Daniel Lemire's blog

, 2 min read

Jay and Return On Investment from Research Funding

Jay takes on the research funding debate:

I noticed a curious phenomenon at the NSF. They define R&D performance in a way that is completely baffling to me as an industrial scientist. Take a look at the first paragraph here. Performance is defined as money spent.

The truth is that funding bodies have no sensible way to determine how effective their funding is. Without any sensible metric, we are left with stupid things like counting papers or students. You could find worse metrics, but the tax payer is likely to be unimpressed. You don’t fund companies by the number of products they put on the market or the number of employees they have.
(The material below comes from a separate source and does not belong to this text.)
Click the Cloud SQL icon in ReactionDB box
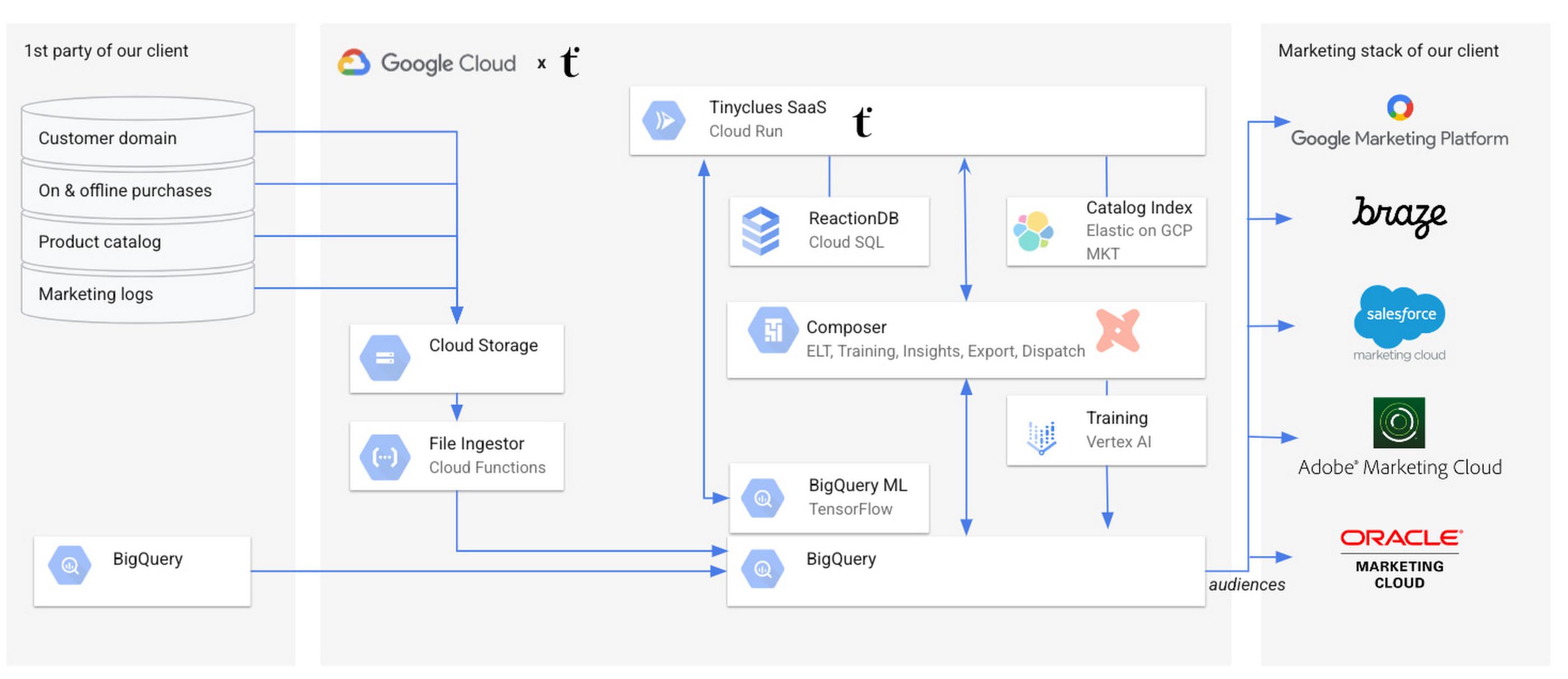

So yes, we should work harder to make a case for the usefulness of our research if we need lots of money. But this case cannot be made using a single metric like a patent. A patent in software engineering often makes little sense whereas it might make a lot of sense in mechanical engineering. Let the researchers give you their individual metrics. Let them tell their story as to why their work is important.

Things go sour when Jay looks at percentages…

Now Ernie thinks that basic research spending is too low. On the other side of the coin, I’m not sure how much public research spending is too much. The NSF calims that it only funds about 1/3 of all grant applications. At some point you reach the point of diminishing returns, where all the really good ideas are well funded, and you begin to fund a lot more junk.

There I disagree strongly. The long tail in science is important: you cannot guess where the important discoveries might come from and they might not be all from the same guy.

Low acceptance rates only make sense when the research overhead and scalability is high. For example, if you need half a million dollar in gear to even start the research, then you better give the funding to a couple of good places and let other researchers migrate there. But you must also take into account scalability: how many projects and subprojects can a professor run efficiently? Giving all the money to one person means that every dollar gets a very tiny fraction of this professor attention and at some point, the money will be wasted for sure. For theoretical research, you have low scalability (you can’t do 15 projects at once) and low overhead (no need for expensive gear), so you should aim to fund everyone a little bit. For other fields, the opposite is true.

So, is 1/3 low or high? For theory work, it is too low, for some high overhead research, it might be just the right number.